_Problem_
Write the next few sentences of the passage on using ChatGPT at different stages of the review process, picking up after its final sentence.

_Passage provided_

Beyond its application in abstract screening, ChatGPT offers potential for implementation in various stages of the review process, including search strategy derivation, full text screening and data extraction [5, 10, 21, 41]. ChatGPT could generate search terms and adapt them to different databases [21]. Currently, ChatGPT’s potential in full-text screening is limited by token restrictions for input [21, 41]. However, with increasing maximum token lengths, ChatGPT could become a viable tool for this phase, as well [11]. Additionally, ChatGPT’s ability to understand context suggests its usefulness in data extraction [14].

_Input data_

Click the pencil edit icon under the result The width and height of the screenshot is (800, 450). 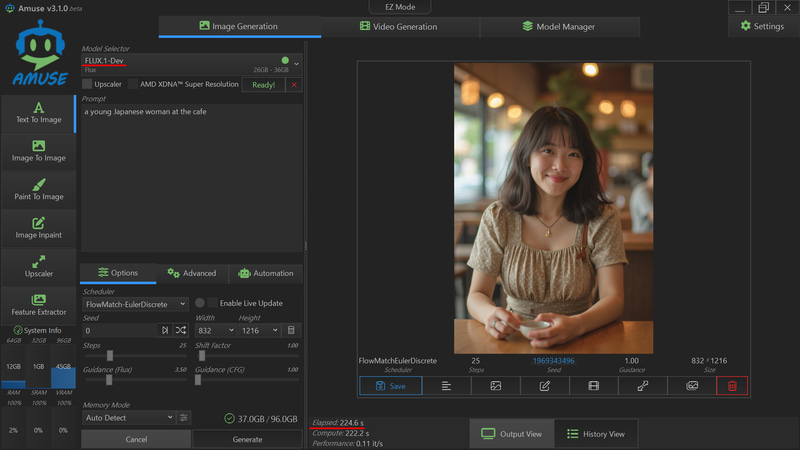pos(545,386)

_Result for this task_
Limitations
Key strengths of our study are to elicit reasons for ChatGPT’s decisions, to repeat the rating of ChatGPT 4.0 and to use the current gold standard (final decisions of two independent researchers with another researcher settling differences) as reference [34]. However, this study also has some limitations. First, despite being the gold standard, research has shown that human decisions are not flawless, being dependent upon their expertise, experience and language proficiency [5, 10, 35]. Reviewers are further trained to be over-inclusive, retrieving the full text even when minimally in doubt, as evidenced by a 70% exclusion rate during full text screening, yet missing 3% of relevant studies [36, 44, 48]. Second, our results are based on a single scoping review with a well-defined scope. Further research is needed to investigate the generalisability of the results to scoping reviews in other disciplines and less well-defined topics [10–12]. Lastly, due to practical constraints, we compared only one chatbot (but two models) and one semi-automated tool whose core technology (supported vector machine) might not be the strongest currently available [13]. Comparing additional tools is advisable to elucidate the best approach.